TASKS TO PERFORM:
1. Reproduce word for word the part of the news article about the Iraq abuse video that opens with the words containing "A military spokesman" and closes with "by a corporal.".
2. Resume the news article about the video of UK troops in Iraq from the point where it stops.

Tony Blair has said claims of abuse by soldiers "will be investigated" after images that appeared to show UK troops beating Iraqi youths were published.
The paper said it obtained the footage from a "whistleblower"
The News of the World has published pictures from a video the newspaper says was shot in southern Iraq in 2004.
Mr Blair said the overwhelming majority of UK troops in Iraq behave properly and do a "great job for our country and for the wider world".
The Ministry of Defence has launched an investigation into the video images.
A military spokesman in Iraq condemned "all acts of abuse and brutality" by British troops, saying the allegations related to a "tiny number" of soldiers.
On the tape, described as a "secret home video", an unidentified cameraman is heard laughing and urging his colleagues on. It was apparently filmed for fun by a corporal.
The Ministry of Defence said it was aware of the allegations, which are being investigated by the Royal Military Police.

SUPPLIED MATERIAL:

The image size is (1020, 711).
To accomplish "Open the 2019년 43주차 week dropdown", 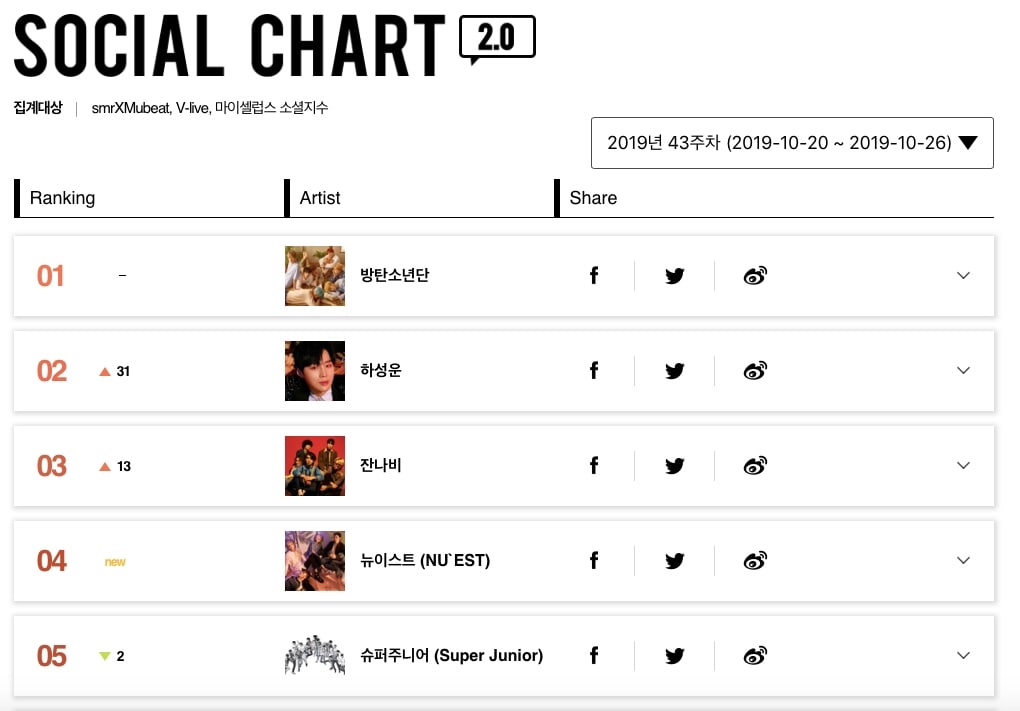I will pyautogui.click(x=792, y=143).
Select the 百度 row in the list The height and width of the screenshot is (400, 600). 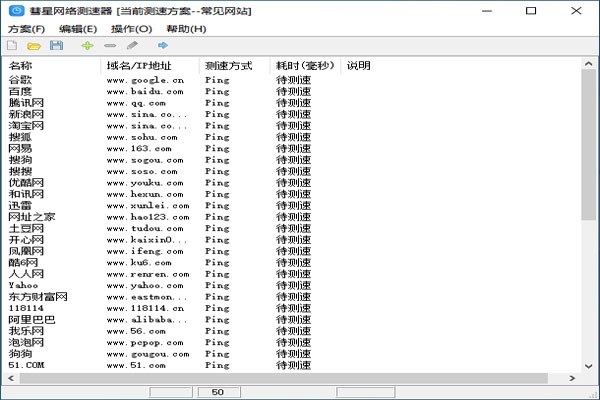[x=293, y=91]
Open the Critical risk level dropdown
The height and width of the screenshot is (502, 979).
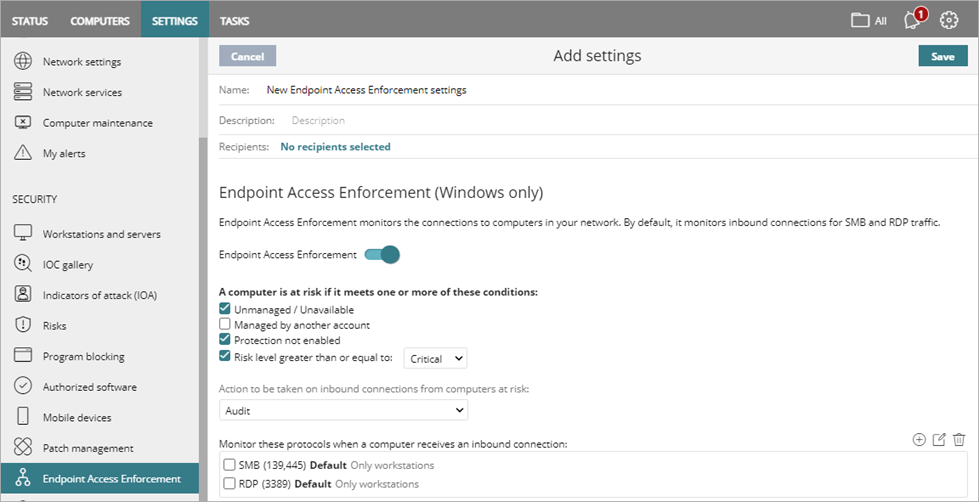pos(435,357)
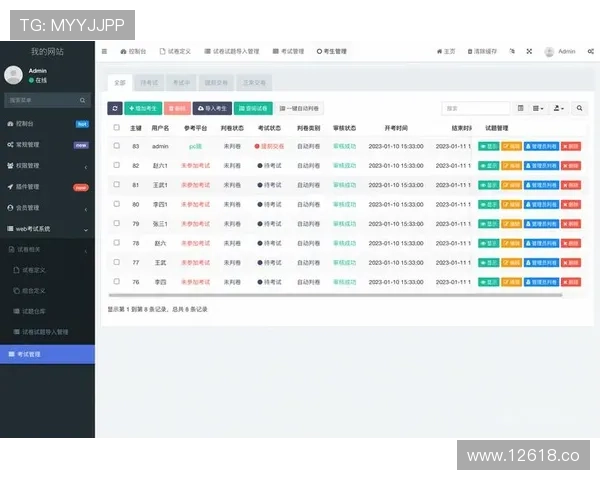Click the Admin avatar in the sidebar
This screenshot has width=600, height=480.
(13, 75)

ANSWERS:
1.
A military spokesman in Iraq condemned "all acts of abuse and brutality" by British troops, saying the allegations related to a "tiny number" of soldiers.
On the tape, described as a "secret home video", an unidentified cameraman is heard laughing and urging his colleagues on. It was apparently filmed for fun by a corporal.

2.
The prime minister, who is currently in South Africa where he is attending a summit on poverty and development, said the presence of troops in Iraq was "helping Iraq to become the democracy they want to be" and "of fundamental importance".
Meanwhile, speaking on the BBC's Sunday AM programme, Chancellor Gordon Brown said the "loyal, hard-working, decent troops" in Iraq would see the allegations as a "slight on their great work".
Those responsible would be brought to trial.
British military spokesman Flight Lieutenant Chris Thomas, based in Basra, said: "We hope that the good relations that the multi-national forces have worked very hard to develop won't be adversely affected by this material."
He said the newspaper's claims related "to only a tiny number of the 80,000 personnel that have served in Iraq".
The tape allegedly shows a disturbance in the street outside what the paper calls a military compound.
Soldiers are shown chasing youths involved in the disturbance, dragging four of them into the compound and beating them on various parts of the body with batons and kicking them, one in the genitals.
The recording is said to show an attack lasting a minute, with 42 blows counted.
The News of the World said a soldier could also be seen kicking a dead Iraqi in the face.
Home Office minister Andy Burnham told the BBC: "The pictures are shocking and that's why I think the MoD are right and I'm pleased that they've said they'll carry out a full in-depth and very quick investigation.
"That's what needs to be done so that...we can find out the facts and we can make sure that if there is serious wrongdoing then there's appropriate action taken."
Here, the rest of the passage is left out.